Ole Miss Drops Heartbreaker as Arkansas Rallies in Bottom of Ninth

No. 17 Ole Miss and No. 22 Arkansas spent all weekend living on the long ball, so it was only fitting that the Razorbacks finished the series with one more swing.

Ole Miss nursed a 4-3 lead into the bottom of the ninth Sunday, three outs from stealing a road series, and then watched it disappear in two at‑bats.

Nolan Souza fought off pitch after pitch to open the inning with a single, and Christian Turner followed with a walk‑off shot to right center that ended the game and the weekend in one clean punch.

Arkansas took it 5-4 and claimed the series, while Ole Miss walked off the field knowing it had been that close to flipping the script.

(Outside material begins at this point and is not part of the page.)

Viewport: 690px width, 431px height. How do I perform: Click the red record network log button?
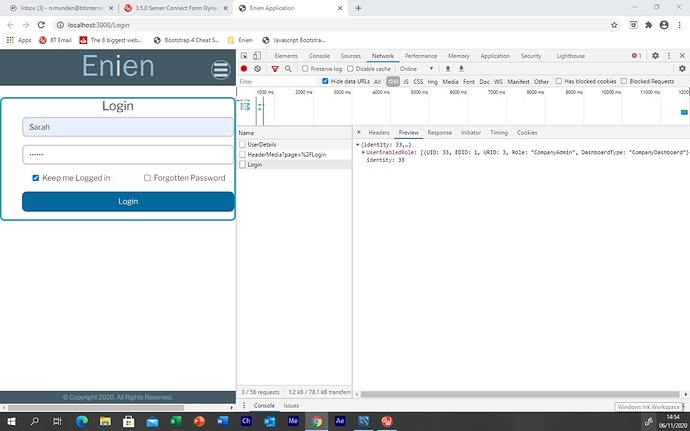coord(244,69)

“The biggest part was we just couldn’t give up another run,” Ole Miss coach Mike Bianco said. “When you get to Sunday and you use some bullpen pieces up, throwing (Hudson) Calhoun and Hooks yesterday, which we had to win and we had to use them, you’re not sure what they’re going to have left in the tank at the end. Do you try to wait as long as you can? There was a debate. Do we go to Robertson or do we try to squeeze another one out of (starter Taylor) Rabe? On a somewhat warm day, (Rabe) was really good but in the last inning wasn’t as good. …We just thought his stuff was starting to deteriorate and we didn’t want to bring Robertson in in a messy inning and give him a chance to start out clean. Obviously that didn’t work and once we got to that point, you can’t worry about the ninth. You gotta worry about the game.”

It stings because the Rebels had done enough to win.

Owen Paino gave them an early spark with a three‑run homer in the second, a ball he lifted high into the wind and let the breeze finish for him.

Judd Utermark tied the program’s career home run record with his solo shot in the eighth, a no‑doubt swing to straightaway center that briefly put Ole Miss back in front.

Taylor Rabe turned in one of his better outings, working five innings with seven strikeouts and keeping Arkansas quiet long enough for the lineup to build a lead.

But Arkansas kept answering. A solo homer in the fifth cut the margin to one. A 469‑foot blast from Kuhio Aloy in the sixth tied it again.

By the time the ninth rolled around, the Razorbacks had already shown they weren’t going away, and Turner made sure the final swing belonged to them.

Ole Miss heads back to Oxford at 32-17 and 12-12 in the SEC, with Texas A&M coming in next weekend for the final home series of the regular season.